··· PROVIDED DATA ···
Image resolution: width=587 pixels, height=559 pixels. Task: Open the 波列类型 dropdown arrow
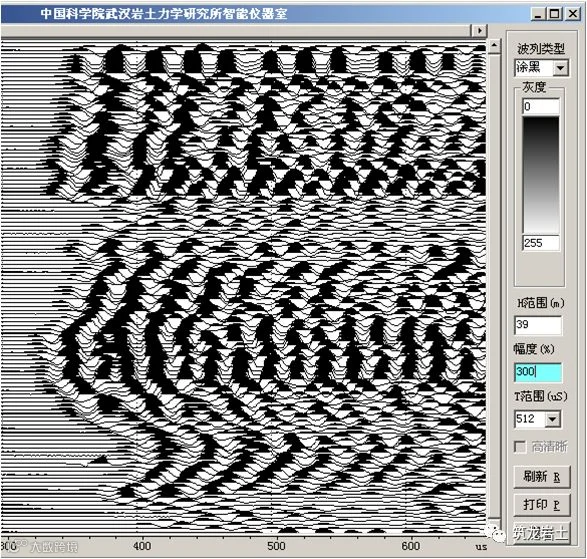560,68
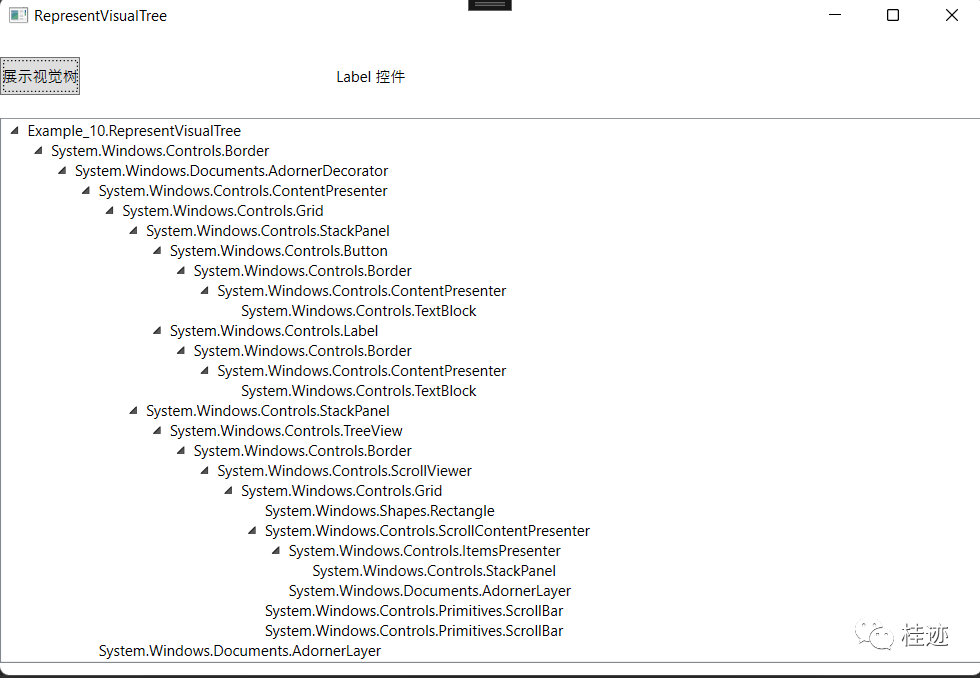Select the bottom System.Windows.Documents.AdornerLayer item
The height and width of the screenshot is (678, 980).
point(239,650)
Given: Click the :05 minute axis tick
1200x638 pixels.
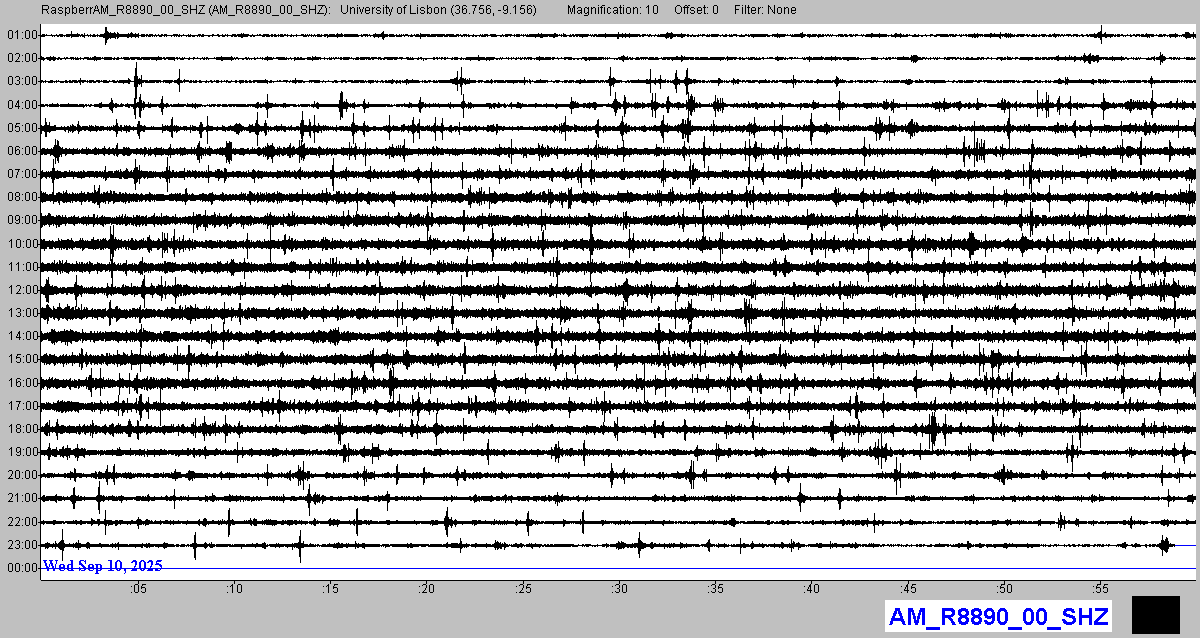Looking at the screenshot, I should click(x=138, y=589).
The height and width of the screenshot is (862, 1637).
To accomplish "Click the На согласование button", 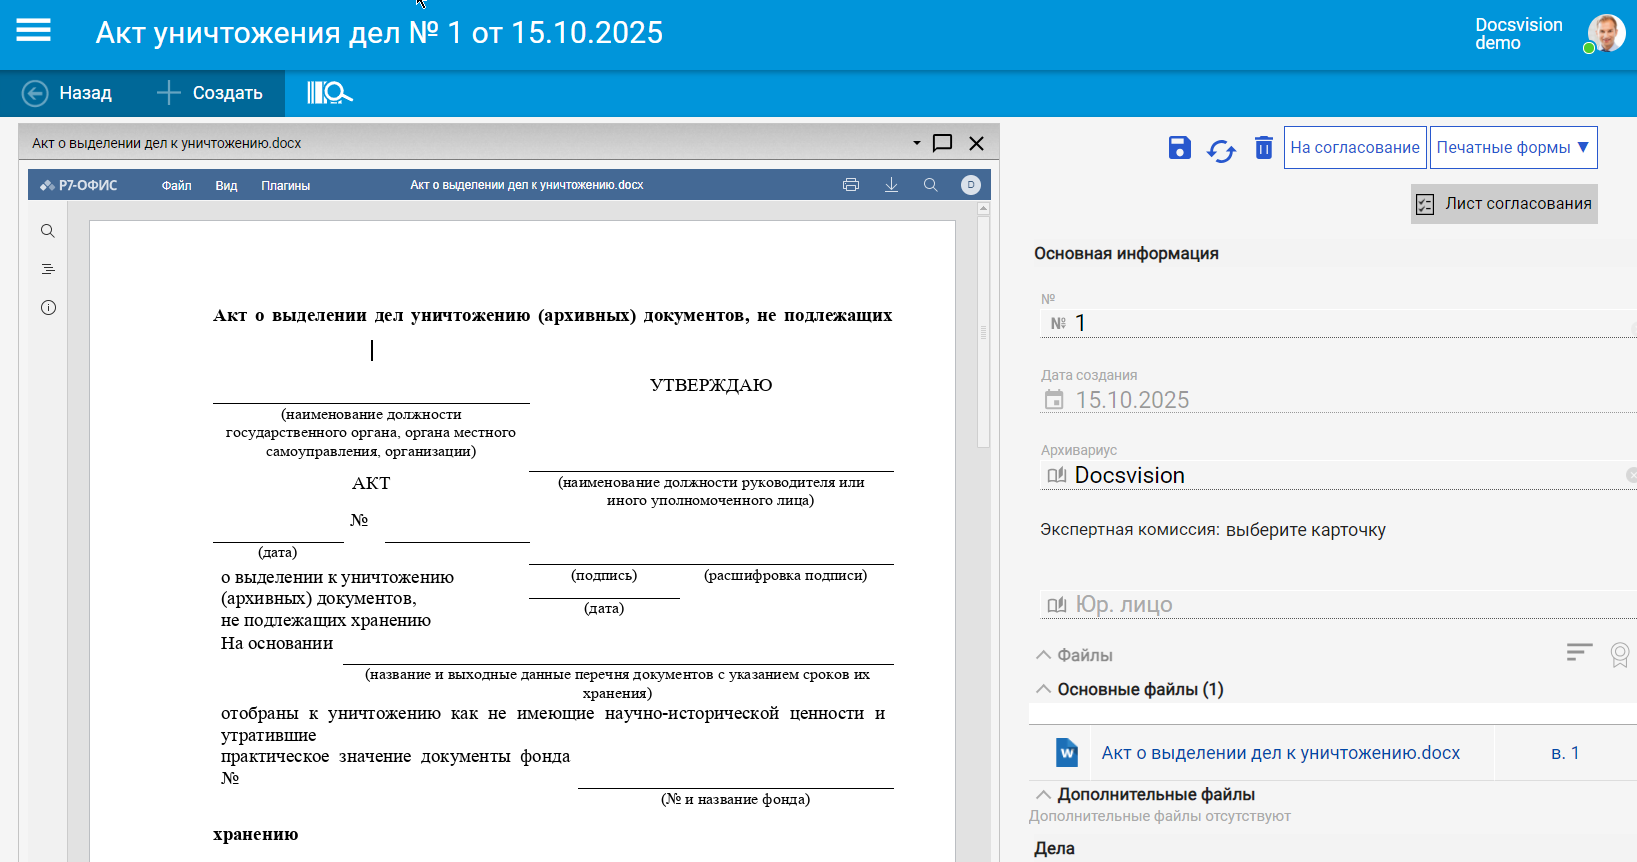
···
• EXERCISE DETAILS:
Take the material above and set it down exactly, minus the images.

• SOLUTION TO THIS EXERCISE:
Image resolution: width=587 pixels, height=559 pixels. Task: Open the 波列类型 dropdown arrow
560,68
Select the bottom System.Windows.Documents.AdornerLayer item
The height and width of the screenshot is (678, 980).
point(239,650)
Given: Click the :05 minute axis tick
1200x638 pixels.
Looking at the screenshot, I should click(x=138, y=589).
The height and width of the screenshot is (862, 1637).
To accomplish "Click the На согласование button", 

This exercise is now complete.